Animals are a huge part of a lot of herbal medicines provided to the public in China. This is just a part of their culture. There are also so many endangered species listed these days that it would not be shocking to find that some have and are being added to create these types of remedies.
I do not, however, believe that those who make these medicines are doing this in the malicious ways that some may think (although I am not condoning it). I feel that this practice is just simply a part of their culture. They know the ingredients that have worked for centuries and some of those ingredients happen to be provided by species whose numbers are dwindling.
Yes – tiger bones are prevalent in the use of traditional Chinese medicine (TCM) for treating rheumatism and arthritis.

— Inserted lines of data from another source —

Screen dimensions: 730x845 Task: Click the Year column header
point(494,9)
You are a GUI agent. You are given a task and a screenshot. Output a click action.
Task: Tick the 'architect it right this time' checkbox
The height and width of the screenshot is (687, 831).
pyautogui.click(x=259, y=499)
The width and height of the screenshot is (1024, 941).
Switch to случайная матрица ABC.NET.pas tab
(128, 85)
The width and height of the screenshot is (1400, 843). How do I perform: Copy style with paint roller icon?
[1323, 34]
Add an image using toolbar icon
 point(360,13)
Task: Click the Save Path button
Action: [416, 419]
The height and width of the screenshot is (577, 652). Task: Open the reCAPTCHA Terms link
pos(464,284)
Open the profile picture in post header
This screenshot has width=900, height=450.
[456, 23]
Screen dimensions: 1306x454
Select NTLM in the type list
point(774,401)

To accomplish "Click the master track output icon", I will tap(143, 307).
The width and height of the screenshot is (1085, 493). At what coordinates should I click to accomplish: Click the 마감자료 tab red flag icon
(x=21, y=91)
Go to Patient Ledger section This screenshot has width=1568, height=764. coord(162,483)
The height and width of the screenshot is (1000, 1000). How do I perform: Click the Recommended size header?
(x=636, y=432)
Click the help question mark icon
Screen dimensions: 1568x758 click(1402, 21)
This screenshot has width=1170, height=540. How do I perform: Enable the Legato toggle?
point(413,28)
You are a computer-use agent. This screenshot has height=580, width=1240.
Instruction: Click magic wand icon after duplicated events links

In 1993, China put a ban on tiger trade because the numbers of tigers were getting so low, leading to practitioners of TCM to remove tiger bone from their pharmacopeia, although they are still poached by some illegally.
Since the ban on tiger trade, the poaching of snow leopards (also endangered) increased, and snow leopard bones are widely used as a substitute for tiger bones in TCM. The meat of snow leopards is also reportedly used as an aphrodisiac.
Tibetan moon bears are also used in traditional Chinese medicine. The bile from their livers is harvested and used to treat impotency, hangovers, and gall stones. The Animals Asia Foundation runs a Moon Bear Rescue Center in Hong Kong to provide sanctuary for bears that might have been harvested for their bile.